FP2030 Daily Dispatch from Women Deliver

Welcome to FP2030’s Daily Dispatch from Kigali! I’m MaryBeth Hastings, FP2030’s Resident Gender Nerd — aka Senior Gender Advisor — and I’ll be reporting out every day on the themes, perspectives, and discussions emerging from the Women Deliver conference happening now in Kigali, Rwanda.

Sunday began with pre-conferences galore, and FP2030 was in the thick of it. First up, UNFPA’s “Scaling up Actions to End Preventable Maternal Deaths,” where FP2030 Executive Director Dr. Samukeliso Dube moderated a session on strategies and solutions for bold action to eradicate avoidable deaths during pregnancy and childbirth. Access to contraception – including postpartum family planning – is key to combatting maternal death. Speakers also challenged outdated leadership ideas to push our movement forward.

Too often, maternal health and family planning are treated as two separate movements, when in fact we are both working to further human rights and we have so much to gain from collaboration. I was glad to see many of the conversations from F2030’s Stronger Together event at the International Maternal and Newborn Health Conference came forward here too, about how these two movements can work together to advance human rights and help meet the SDGs.


FP2030 also cosponsored Women Deliver’s Gender and Climate Change preconference, which highlighted the disparate burdens that women and girls are experiencing due to climate change and related disasters. Gender must be central to climate resilience, and participants spoke about the urgent financing and policy changes that are needed to ensure women and girls are included in decisions and benefit from investments. Women and girls in climate emergencies must have access to the tools they need to postpone childbearing if they wish. Stay tuned in coming months for FP2030’s Emergency Preparedness and Response strategy which will outline how we can partner with humanitarian actors to ensure women and girls everywhere – including in areas affected by climate change – can make their own reproductive decisions. And if you haven’t already, check out Ready to Save Lives, a sexual and reproductive health care in emergencies toolkit designed to bring together existing learning and guidance as a starting point for stakeholders to begin SRH preparedness work.
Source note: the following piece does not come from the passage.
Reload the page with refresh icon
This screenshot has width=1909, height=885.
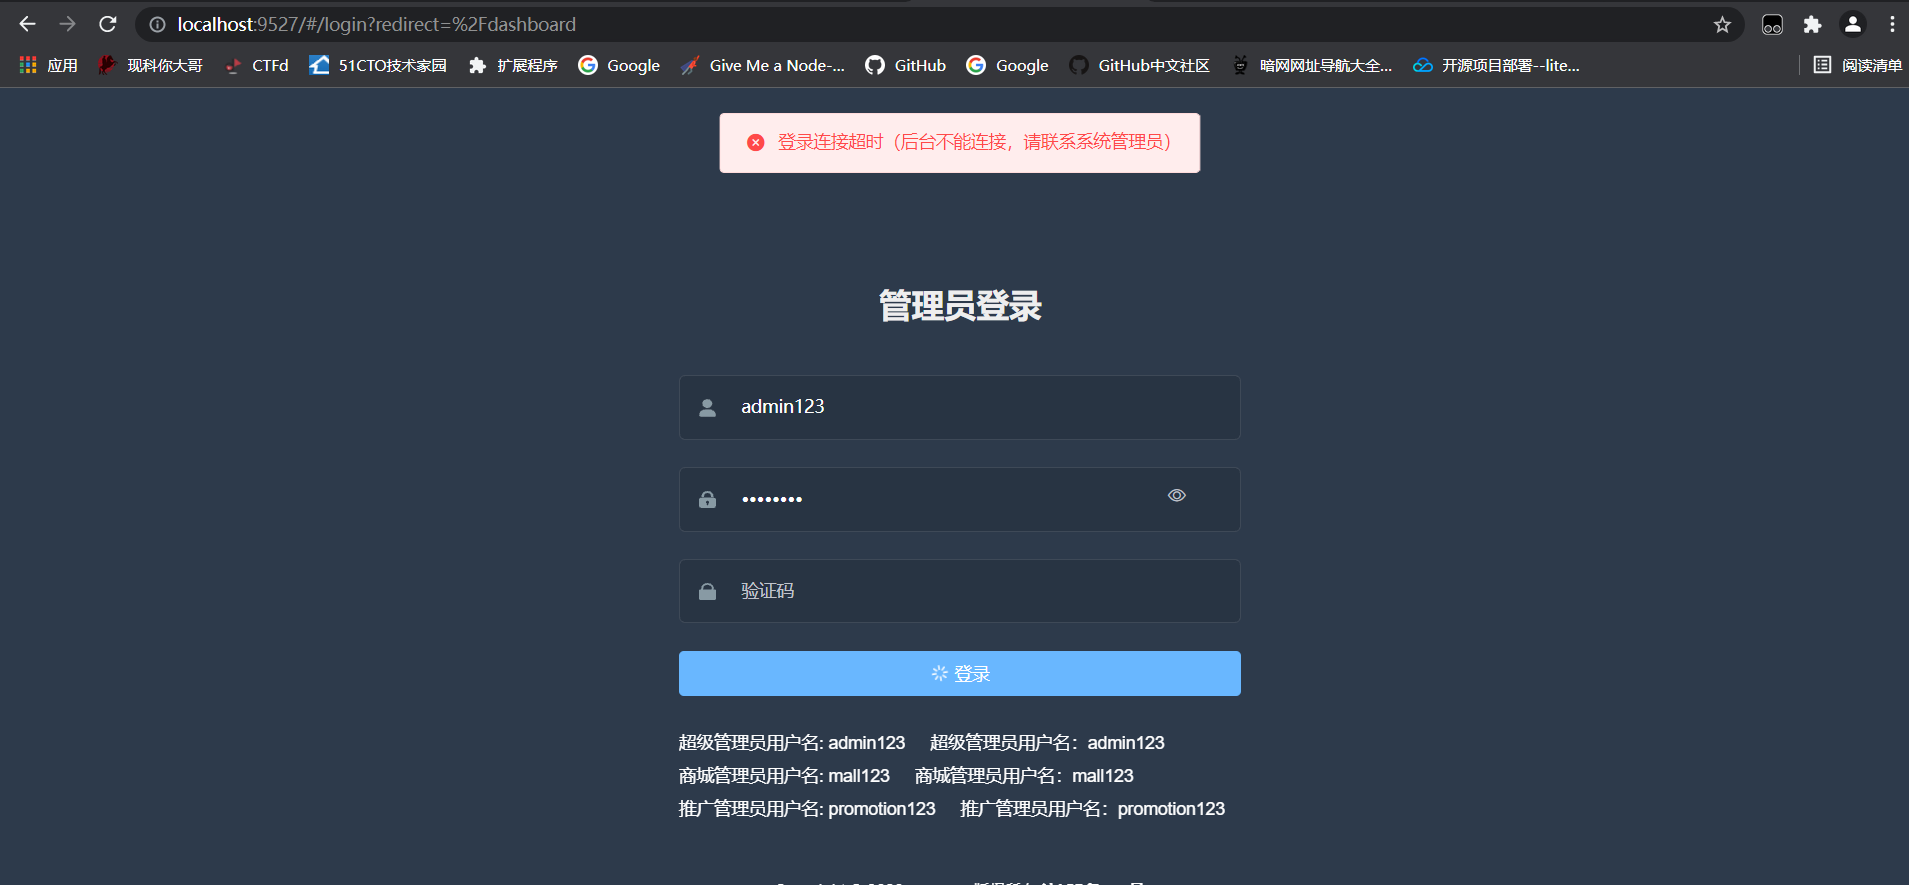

Population Council’s GIRL Center brought star power to the FP2030-co-hosted Girls Deliver preconference. Climate activist Vanessa Nakate provided challenging and inspiring opening remarks on girls’ lived experience of the connections among climate, SRHR, and gender equality. Malala YousafzaiStacey Abrams, and powerful youth activists engaged in a fireside chat on the urgent priority of centering adolescent girls. And I was pleased to participate in the discussion for the Adolescent Sexual and Reproductive Health and Rights panel with Margaret Bolaji, FP2030’s North, West, and Central Africa Youth Officer, who shared her perspectives on the government integration roundtable.